While interest over electric vehicles is growing worldwide, comes the question of the thermal management of their battery pack. This requires a detailed knowledge of the electrical behavior of the battery cells and the corresponding temperature evolution during charge and discharge. After this necessary step, cooling solutions can be proposed in order to maintain (i) satisfying operating temperature conditions for the cells, and (ii) admissible temperature differences on each cell of the electric vehicle battery pack.

This paper focuses on two main aspects: the experimental characterization of a Li-ion battery cell during charging/discharging cyclic operations and the design of a solution for advanced thermal management at cell level.

Experiments are conducted in the absence of cooling aid system and provide thermal and electrical insights. The temperature maps are captured via thermal imager and documented for 2C charging and 5C discharging, and related to the voltage curves.

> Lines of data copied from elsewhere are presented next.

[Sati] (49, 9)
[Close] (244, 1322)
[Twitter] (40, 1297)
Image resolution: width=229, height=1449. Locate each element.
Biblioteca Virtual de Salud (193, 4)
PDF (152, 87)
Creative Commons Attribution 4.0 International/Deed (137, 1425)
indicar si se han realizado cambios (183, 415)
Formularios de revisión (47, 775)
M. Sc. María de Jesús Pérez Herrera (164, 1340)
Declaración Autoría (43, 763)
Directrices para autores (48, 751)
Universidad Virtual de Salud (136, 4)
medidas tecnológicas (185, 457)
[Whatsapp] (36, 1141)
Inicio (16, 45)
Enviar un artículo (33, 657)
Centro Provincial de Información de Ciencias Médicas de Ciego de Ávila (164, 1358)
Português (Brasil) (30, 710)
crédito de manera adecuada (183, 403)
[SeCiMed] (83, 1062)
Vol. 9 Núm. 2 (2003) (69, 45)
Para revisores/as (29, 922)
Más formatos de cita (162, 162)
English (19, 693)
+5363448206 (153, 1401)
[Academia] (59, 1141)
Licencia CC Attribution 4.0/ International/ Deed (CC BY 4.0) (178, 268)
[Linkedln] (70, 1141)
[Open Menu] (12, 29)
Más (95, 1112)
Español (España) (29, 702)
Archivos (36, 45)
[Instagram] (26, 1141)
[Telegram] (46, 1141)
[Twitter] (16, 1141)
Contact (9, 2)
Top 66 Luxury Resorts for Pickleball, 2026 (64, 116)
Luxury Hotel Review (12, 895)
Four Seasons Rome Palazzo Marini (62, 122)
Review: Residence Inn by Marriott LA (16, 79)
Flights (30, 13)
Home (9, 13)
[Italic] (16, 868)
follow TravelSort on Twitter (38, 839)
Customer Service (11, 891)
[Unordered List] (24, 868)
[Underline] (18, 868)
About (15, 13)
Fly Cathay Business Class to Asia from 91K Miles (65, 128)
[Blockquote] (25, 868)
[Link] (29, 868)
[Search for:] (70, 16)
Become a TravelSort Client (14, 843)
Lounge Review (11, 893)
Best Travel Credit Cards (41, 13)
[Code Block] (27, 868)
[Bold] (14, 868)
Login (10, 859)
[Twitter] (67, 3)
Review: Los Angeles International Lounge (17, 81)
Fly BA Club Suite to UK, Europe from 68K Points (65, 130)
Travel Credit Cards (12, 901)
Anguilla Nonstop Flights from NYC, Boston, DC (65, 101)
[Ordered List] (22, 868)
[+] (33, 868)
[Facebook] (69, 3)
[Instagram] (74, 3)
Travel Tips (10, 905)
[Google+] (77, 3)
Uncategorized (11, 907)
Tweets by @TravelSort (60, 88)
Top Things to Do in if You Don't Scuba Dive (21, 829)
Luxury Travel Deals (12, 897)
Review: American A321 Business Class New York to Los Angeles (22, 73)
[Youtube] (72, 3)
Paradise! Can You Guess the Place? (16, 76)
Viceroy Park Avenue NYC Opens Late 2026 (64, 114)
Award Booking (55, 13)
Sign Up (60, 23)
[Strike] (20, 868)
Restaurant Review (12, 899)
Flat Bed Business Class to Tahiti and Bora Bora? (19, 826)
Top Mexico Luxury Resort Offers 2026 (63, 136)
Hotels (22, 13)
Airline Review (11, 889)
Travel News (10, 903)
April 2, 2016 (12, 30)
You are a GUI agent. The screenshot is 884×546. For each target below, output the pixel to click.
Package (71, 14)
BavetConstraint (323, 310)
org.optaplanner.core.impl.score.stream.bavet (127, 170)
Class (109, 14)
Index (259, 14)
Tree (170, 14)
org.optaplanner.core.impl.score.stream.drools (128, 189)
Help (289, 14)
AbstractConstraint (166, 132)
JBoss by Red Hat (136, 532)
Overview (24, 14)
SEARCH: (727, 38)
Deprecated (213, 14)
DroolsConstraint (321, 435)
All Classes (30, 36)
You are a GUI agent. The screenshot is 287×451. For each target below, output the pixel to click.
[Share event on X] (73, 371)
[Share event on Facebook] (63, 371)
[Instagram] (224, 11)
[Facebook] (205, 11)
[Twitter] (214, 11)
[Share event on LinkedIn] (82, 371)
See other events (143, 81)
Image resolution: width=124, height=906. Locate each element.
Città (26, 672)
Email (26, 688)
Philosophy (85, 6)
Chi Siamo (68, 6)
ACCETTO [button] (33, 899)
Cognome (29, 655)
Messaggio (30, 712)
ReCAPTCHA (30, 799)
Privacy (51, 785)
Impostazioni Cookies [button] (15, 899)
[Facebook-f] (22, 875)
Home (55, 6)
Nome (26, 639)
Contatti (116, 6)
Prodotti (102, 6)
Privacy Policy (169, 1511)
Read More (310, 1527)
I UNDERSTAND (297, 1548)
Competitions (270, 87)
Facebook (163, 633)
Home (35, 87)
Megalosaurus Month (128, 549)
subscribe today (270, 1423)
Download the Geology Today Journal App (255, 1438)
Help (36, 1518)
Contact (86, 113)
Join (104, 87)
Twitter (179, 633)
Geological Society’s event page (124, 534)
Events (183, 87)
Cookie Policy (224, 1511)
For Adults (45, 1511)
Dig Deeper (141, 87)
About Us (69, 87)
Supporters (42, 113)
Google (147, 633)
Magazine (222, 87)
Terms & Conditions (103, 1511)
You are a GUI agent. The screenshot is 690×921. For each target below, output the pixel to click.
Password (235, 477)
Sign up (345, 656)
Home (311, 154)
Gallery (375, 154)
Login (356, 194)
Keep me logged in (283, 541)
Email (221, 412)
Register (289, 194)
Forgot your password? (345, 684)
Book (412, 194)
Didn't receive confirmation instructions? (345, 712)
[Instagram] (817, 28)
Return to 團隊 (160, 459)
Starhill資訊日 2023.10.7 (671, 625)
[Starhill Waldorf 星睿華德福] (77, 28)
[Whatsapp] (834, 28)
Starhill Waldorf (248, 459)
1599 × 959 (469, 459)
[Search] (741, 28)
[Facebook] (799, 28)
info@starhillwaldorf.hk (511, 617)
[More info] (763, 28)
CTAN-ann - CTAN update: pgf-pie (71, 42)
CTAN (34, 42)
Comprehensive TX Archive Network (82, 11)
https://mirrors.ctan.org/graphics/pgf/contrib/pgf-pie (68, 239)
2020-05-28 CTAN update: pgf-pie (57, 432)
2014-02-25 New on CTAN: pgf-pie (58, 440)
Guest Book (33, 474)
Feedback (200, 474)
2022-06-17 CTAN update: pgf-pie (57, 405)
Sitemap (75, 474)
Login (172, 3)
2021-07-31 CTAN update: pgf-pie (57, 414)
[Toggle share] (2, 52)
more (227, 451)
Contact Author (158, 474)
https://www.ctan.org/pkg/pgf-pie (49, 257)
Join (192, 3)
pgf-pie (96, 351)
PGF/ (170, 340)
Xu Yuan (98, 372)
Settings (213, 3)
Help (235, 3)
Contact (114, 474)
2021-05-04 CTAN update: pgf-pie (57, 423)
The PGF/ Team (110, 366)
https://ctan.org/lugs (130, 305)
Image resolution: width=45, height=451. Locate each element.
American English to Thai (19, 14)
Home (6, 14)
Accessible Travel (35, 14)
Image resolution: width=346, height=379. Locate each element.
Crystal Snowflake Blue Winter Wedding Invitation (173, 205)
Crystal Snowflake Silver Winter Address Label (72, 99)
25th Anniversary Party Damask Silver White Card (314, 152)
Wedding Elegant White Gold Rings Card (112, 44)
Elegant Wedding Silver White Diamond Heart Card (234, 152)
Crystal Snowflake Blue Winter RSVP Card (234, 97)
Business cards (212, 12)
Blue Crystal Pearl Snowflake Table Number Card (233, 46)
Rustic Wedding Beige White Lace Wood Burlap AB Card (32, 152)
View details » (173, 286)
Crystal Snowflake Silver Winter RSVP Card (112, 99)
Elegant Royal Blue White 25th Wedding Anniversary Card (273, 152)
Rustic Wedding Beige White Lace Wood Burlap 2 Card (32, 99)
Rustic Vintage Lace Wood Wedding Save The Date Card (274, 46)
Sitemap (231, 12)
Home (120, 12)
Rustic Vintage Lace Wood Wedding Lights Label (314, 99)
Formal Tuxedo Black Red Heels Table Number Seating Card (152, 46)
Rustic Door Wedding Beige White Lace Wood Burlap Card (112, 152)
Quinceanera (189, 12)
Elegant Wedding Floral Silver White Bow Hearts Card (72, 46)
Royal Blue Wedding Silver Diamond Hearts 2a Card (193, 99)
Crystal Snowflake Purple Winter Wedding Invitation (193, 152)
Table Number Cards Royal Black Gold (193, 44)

The maximum temperature differences on the battery cell surface are obtained in various experimental conditions: ambient environment maintained at 25°C and 40°C, ventilation or no ventilation around the cell.

We develop a numerical model describing the voltage changes and the corresponding generated heat. After validation with the experimental results, we propose a thermally efficient solution consisting in inserting between the cells cold plates made of a constructal architecture liquid cooling system. The architecture of the fluid network is a canopy-to-canopy configuration: The fluid is conducted through a trunk channel to orthogonal branches delineating the tree canopy. The branching ducts are connected to their counterparts which are themselves branches to another fluid collecting trunk. We show that canopy-to-canopy configurations allow to extract most of the non-uniformly generated heat by the battery cell with a small mass flow rate.